Reproduce the records below word for word, starting at the line that contains "Locate an element on the screen. This" and stopping after the line that contains "nav-faq: 常见问题 is". Omit the pictures.

——————

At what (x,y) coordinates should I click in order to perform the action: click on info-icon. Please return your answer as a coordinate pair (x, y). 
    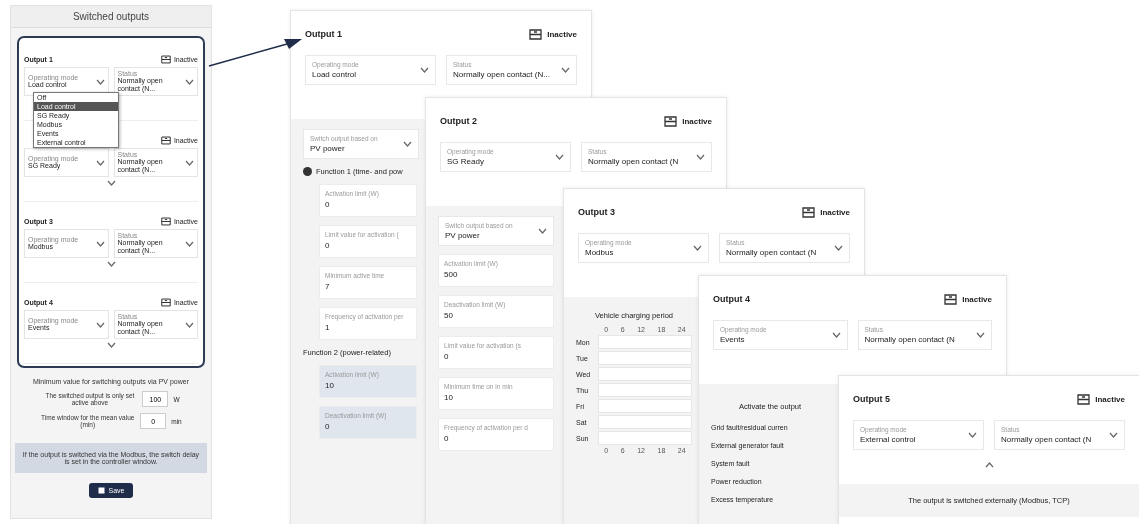
    Looking at the image, I should click on (308, 172).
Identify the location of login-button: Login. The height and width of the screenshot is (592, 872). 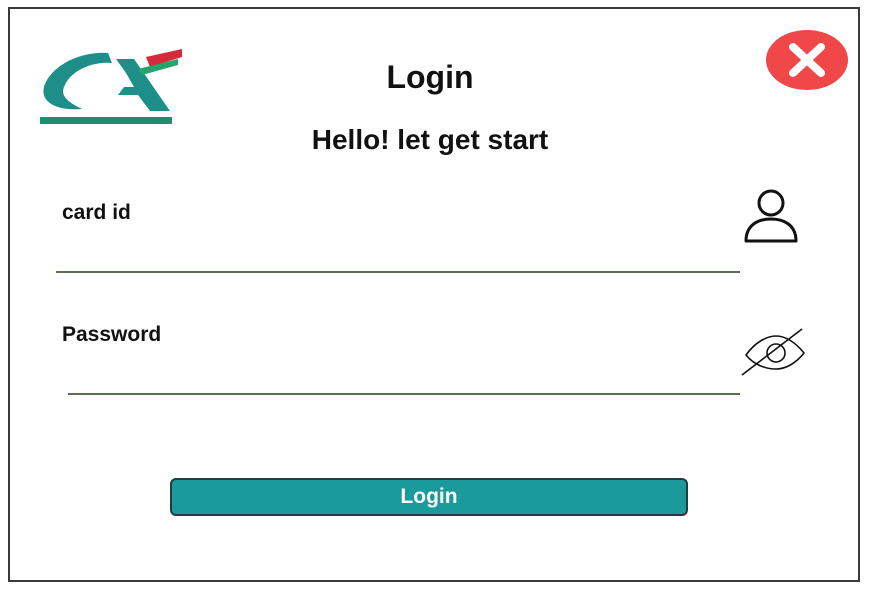
(429, 497).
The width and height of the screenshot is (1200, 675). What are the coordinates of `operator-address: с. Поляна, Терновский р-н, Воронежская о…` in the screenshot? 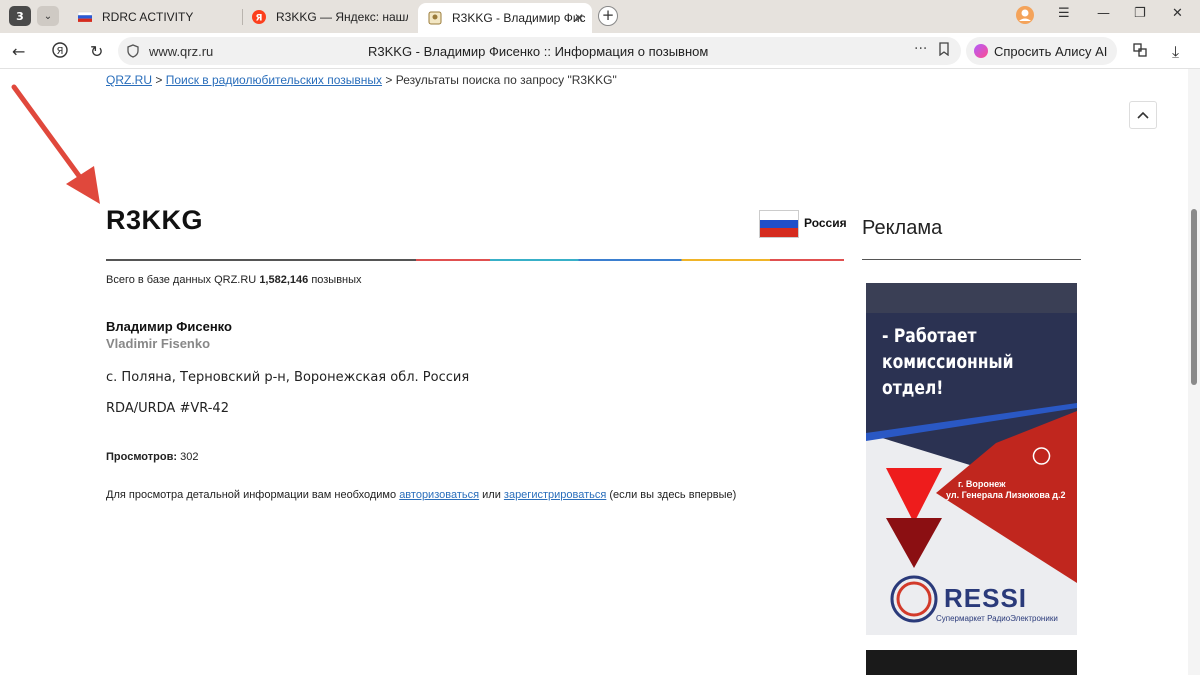 It's located at (288, 378).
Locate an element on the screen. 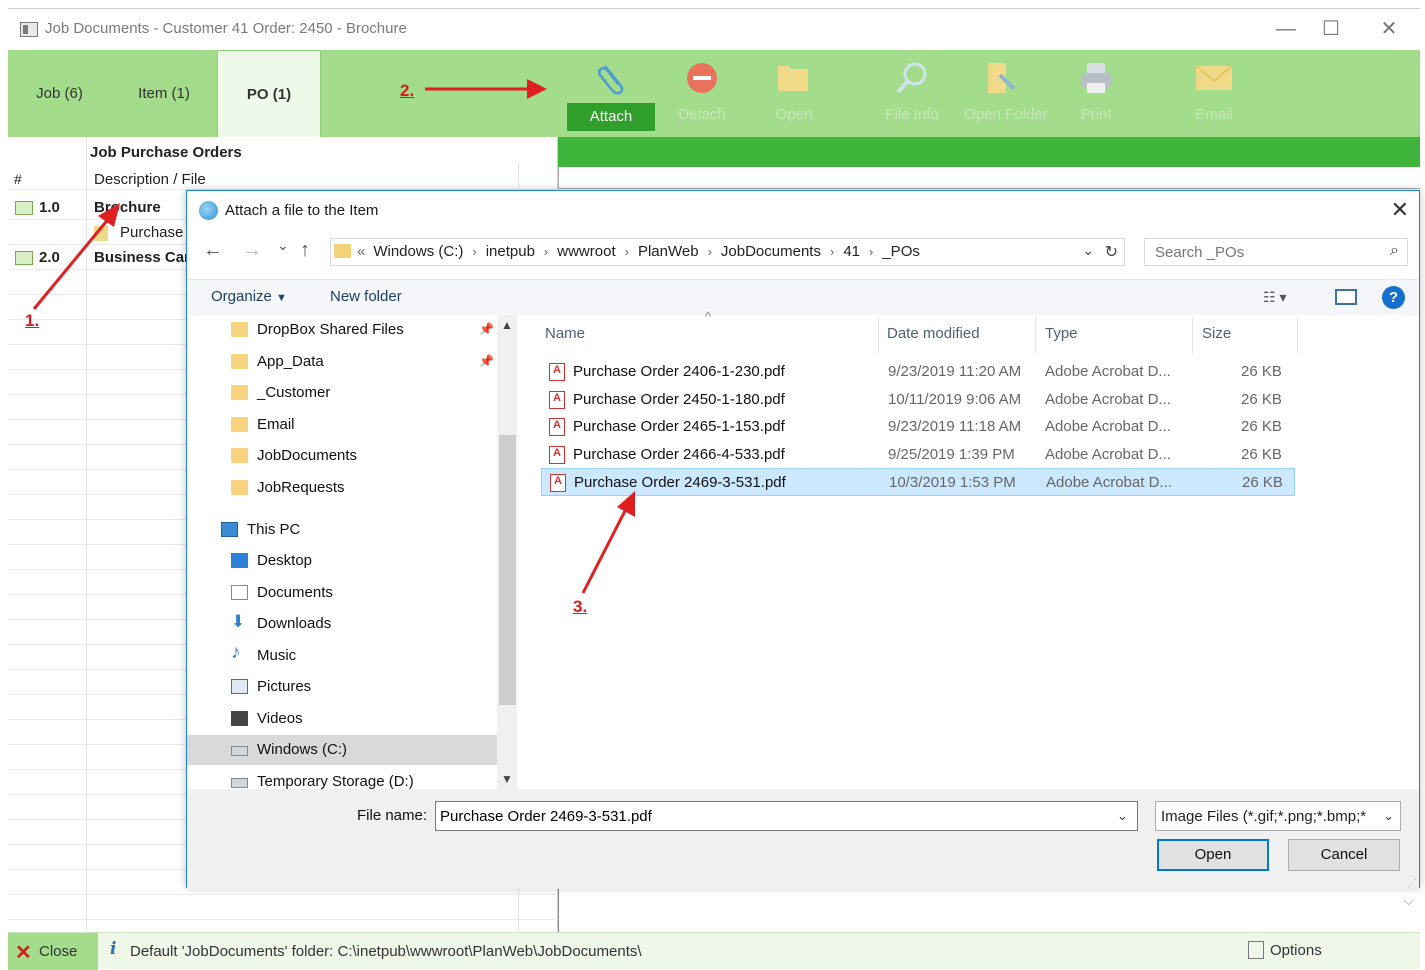 This screenshot has width=1425, height=970. documents-icon is located at coordinates (240, 592).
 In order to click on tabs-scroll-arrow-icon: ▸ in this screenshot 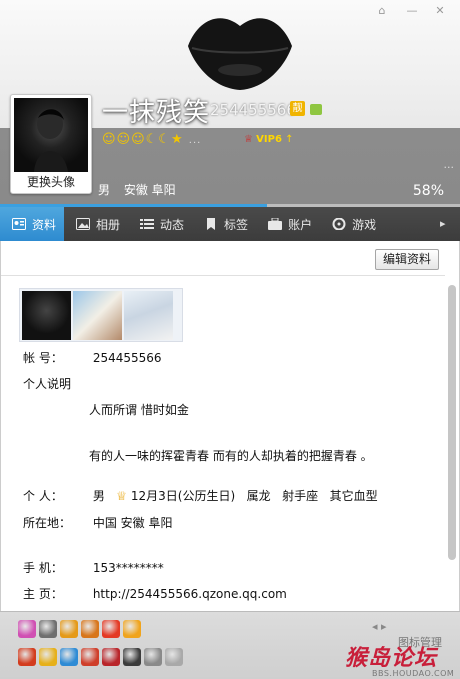, I will do `click(450, 224)`.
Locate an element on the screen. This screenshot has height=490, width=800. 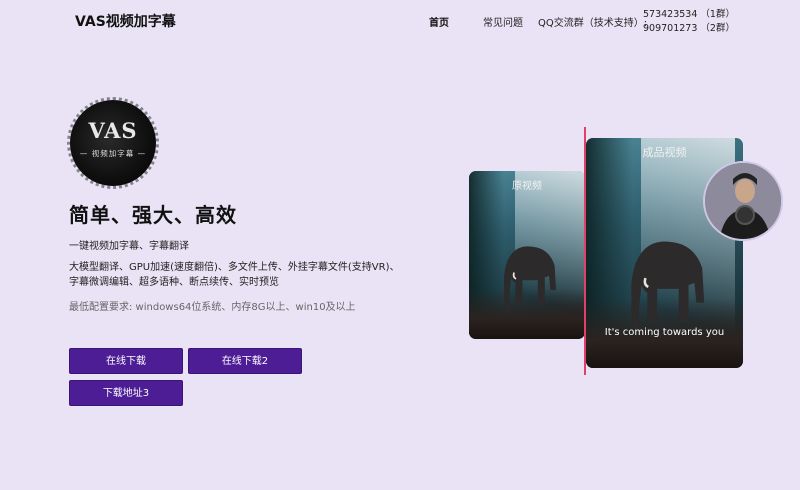
nav-faq: 常见问题 is located at coordinates (503, 22).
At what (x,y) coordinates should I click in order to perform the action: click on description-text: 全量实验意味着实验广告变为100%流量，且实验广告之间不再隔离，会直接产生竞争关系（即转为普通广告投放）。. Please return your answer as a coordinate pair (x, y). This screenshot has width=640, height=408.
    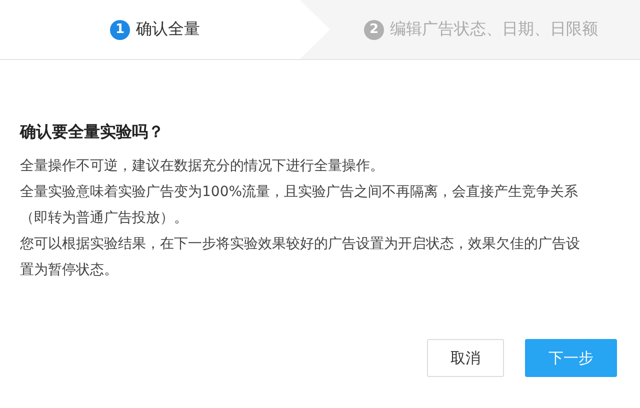
    Looking at the image, I should click on (300, 206).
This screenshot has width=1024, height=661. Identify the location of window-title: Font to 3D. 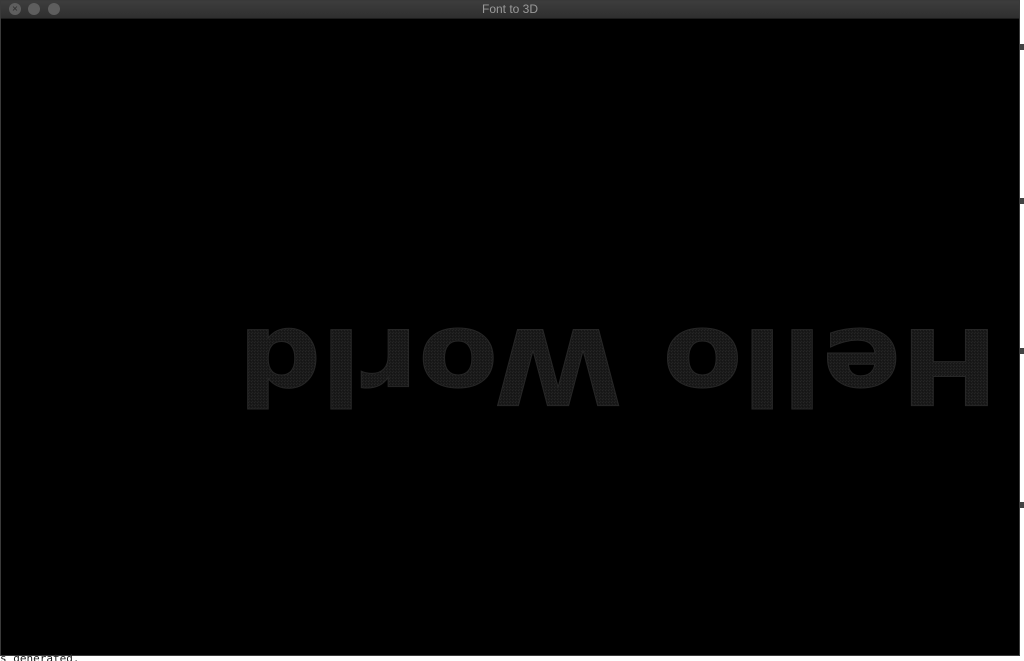
(510, 9).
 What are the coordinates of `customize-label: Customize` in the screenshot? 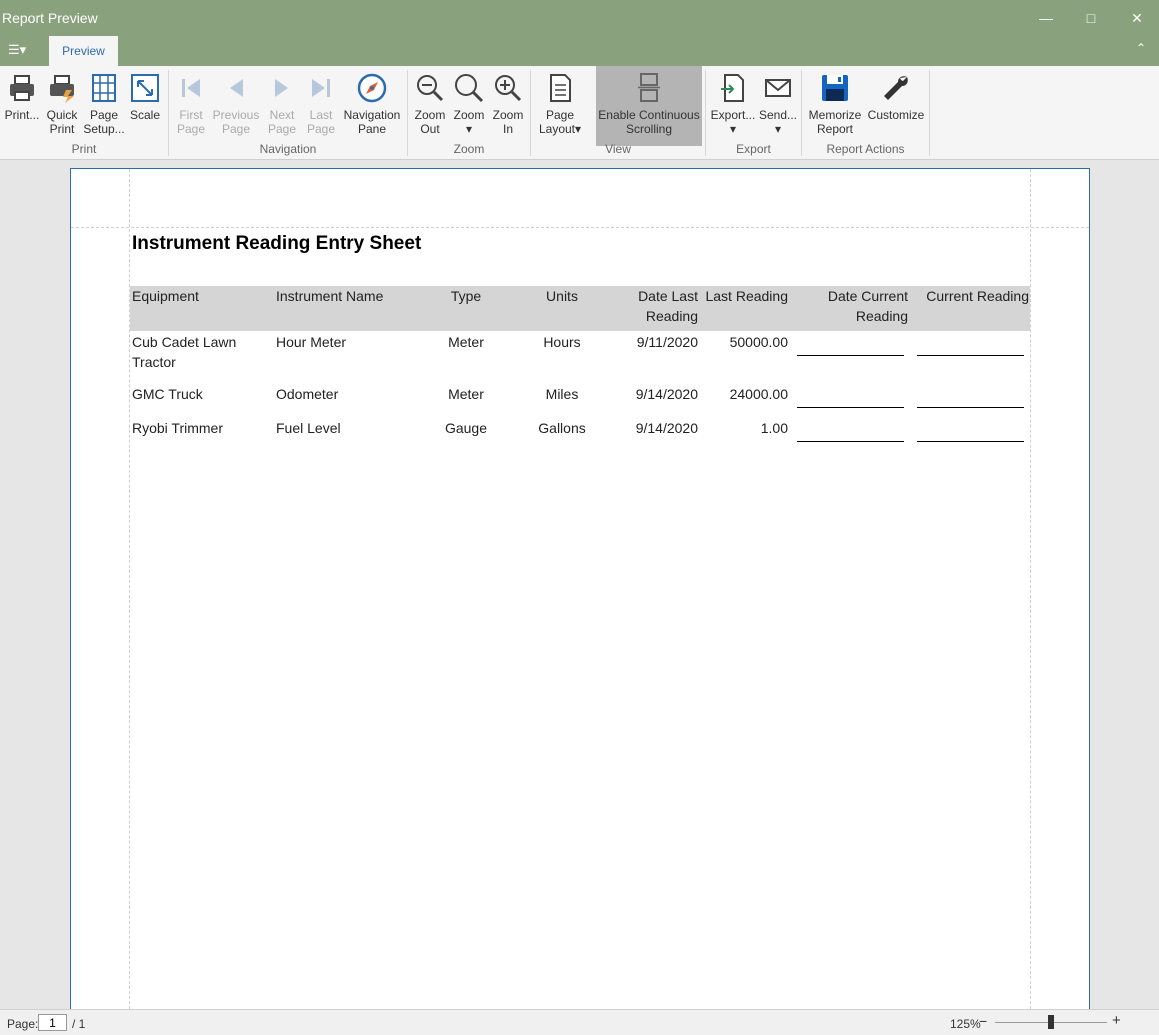 It's located at (896, 115).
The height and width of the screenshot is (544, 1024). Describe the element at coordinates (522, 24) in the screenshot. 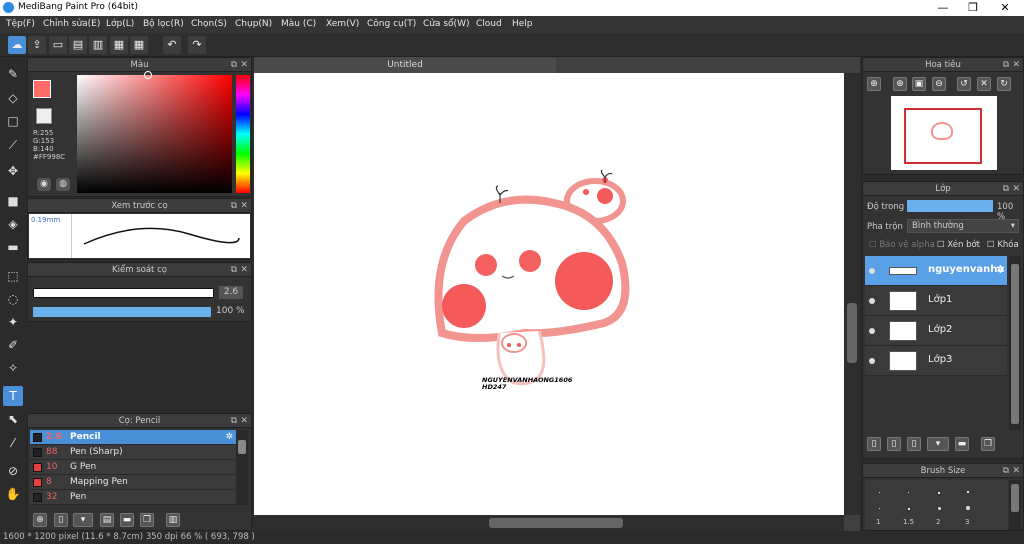

I see `menu-help: Help` at that location.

——————

## [Output for this exercise]
Locate an element on the screen. This screenshot has height=490, width=800. 
nav-faq: 常见问题 is located at coordinates (503, 22).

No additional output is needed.